On Sat, 2015-08-29 at 14:23 +0300, Elad Alfassa wrote:
> Well, some of the issues are webkitgtk specific, such as the ones
> where it
> pretends to be other browsers and break the entire world while doing
> so.

We "pretend" to be Safari in the sense that Safari is in our user
agent, since otherwise broken servers (like www.google.com) send us
crap versions of various web pages (I've yet to see this break any site
compared to having no major browser in the user agent, though of course
that is possible). We have a hardcoded rule to pretend to be Chrome
when visiting Yahoo, since otherwise Yahoo sends a mobile page. And
we're prepared to use that rule for other sites as well, when needed
(e.g. theverge only sends us nice fonts if we pretend to be Chrome),
but we currently don't.

If you want, you can remove Safari from the UA with dconf-editor and
see how it affects different sites. Most will be unchanged, but enough
will break that it's not advisable. :( UA sniffing is a big problem,
but the only way to fix it is for other browsers to send blank UAs.

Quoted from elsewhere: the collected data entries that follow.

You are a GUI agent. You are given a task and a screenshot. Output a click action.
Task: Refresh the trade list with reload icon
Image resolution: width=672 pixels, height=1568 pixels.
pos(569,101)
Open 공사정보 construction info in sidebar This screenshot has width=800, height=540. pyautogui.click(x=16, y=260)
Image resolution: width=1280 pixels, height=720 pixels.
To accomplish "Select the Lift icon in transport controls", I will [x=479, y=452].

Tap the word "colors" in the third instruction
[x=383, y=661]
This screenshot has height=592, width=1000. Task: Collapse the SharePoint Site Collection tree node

> You can't pick a locale specific blocklist automatically. I live in
> Israel
> and use an English locale, and I use many Israeli websites and many
> global
> websites. In reality, I need (at least) two lists, and you have no
> automatic way to detect which ones I'm going to require.

We can use locale to make a good guess, but I agree that UI is
required.

> Well, we should not ship a default app with a dead upstream. It's
> better to
> ship something which is not yet fully mature than something that is
> outright insecure.

I agree; let's get rid of it! :D

> Can you please check if what you're saying is correct, so we can
> patch it
> out of shotwell if it is?

Well testing it requires effort that I'm not going to spend, :) plus it
looks like Shotwell's Facebook integration is totally broken nowadays
[1], and upstream doesn't care. But no doubt it's still going to send
your password, and it has support for many non-Facebook sites too
(YouTube, ...). Anyway, a quick grep of the code for "soup" and "ssl"
and "tls" shows nothing that looks like certificate verification. I
really don't see any possibility that it is verifying TLS certificates
currently: the person who submitted the patch to port it to WebKit2
noted that the patch causes verification to fail in Ubuntu (Facebook's
certs were at the time not valid for glib-networking apps in Ubuntu,
since Ubuntu had removed the GTE CyberTrust root cert that it chains up
to, which Ubuntu has since restored). That means the app was either
previously doing no verification at all (which is only caught now
because modern WebKit is secure by default), or else it was verifying
using something other than glib (quite difficult and extremely
unlikely, IMO).

[1] https://bugzilla.gnome.org/show_bug.cgi?id=748991

> Fedora has an option to mark a bug as a security sensitive one, which
> hides
> it from the public. This is the correct way to report a security bug.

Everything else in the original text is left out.